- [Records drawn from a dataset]
_____

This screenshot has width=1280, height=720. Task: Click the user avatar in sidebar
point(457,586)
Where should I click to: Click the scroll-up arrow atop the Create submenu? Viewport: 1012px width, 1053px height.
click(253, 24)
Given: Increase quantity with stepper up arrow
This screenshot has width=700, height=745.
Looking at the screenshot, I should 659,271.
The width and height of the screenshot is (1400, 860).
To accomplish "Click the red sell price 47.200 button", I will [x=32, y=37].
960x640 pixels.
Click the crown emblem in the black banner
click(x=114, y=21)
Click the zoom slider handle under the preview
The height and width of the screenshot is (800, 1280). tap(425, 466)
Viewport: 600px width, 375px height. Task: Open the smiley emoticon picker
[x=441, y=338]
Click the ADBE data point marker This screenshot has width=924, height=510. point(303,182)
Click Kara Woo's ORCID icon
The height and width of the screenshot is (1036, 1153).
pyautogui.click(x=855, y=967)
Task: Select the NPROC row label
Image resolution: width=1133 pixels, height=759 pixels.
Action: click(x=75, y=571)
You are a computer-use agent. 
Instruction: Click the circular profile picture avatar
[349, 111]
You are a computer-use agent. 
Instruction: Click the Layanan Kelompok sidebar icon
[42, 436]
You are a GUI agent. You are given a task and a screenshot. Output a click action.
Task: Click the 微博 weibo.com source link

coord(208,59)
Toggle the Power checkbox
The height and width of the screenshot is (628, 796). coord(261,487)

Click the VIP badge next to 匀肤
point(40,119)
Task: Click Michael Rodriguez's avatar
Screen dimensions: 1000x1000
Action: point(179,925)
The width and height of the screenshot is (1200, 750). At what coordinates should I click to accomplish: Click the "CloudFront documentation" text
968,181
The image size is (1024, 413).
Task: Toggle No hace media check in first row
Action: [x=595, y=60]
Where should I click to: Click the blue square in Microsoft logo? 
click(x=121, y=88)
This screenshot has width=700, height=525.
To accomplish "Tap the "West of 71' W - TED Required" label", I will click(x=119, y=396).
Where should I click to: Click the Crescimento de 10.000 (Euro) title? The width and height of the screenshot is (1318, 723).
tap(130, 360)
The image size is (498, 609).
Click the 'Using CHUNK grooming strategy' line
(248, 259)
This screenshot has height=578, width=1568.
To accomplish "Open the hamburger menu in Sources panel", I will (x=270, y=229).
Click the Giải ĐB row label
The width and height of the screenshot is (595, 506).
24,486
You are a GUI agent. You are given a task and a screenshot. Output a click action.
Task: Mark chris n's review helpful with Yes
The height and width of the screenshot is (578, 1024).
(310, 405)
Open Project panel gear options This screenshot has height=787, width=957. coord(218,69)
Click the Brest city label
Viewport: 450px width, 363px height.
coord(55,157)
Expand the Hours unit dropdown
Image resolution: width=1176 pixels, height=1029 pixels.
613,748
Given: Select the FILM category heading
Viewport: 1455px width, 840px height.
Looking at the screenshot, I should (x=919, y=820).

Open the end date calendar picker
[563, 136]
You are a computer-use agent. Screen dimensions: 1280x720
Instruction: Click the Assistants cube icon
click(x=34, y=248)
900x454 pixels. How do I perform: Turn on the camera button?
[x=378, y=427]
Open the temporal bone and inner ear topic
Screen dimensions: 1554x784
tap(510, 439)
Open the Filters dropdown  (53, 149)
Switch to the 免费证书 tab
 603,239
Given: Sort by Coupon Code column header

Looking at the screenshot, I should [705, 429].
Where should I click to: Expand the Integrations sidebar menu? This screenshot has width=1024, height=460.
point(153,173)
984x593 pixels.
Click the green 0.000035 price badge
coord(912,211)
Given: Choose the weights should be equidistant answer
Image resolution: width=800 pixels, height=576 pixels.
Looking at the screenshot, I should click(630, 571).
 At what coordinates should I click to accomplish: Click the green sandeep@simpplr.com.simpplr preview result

_____

- [Prompt]
Whenever a line includes the word "with", pull it out of the entries.

- [Response to this exercise]
Given: Increase quantity with stepper up arrow
Task: Mark chris n's review helpful with Yes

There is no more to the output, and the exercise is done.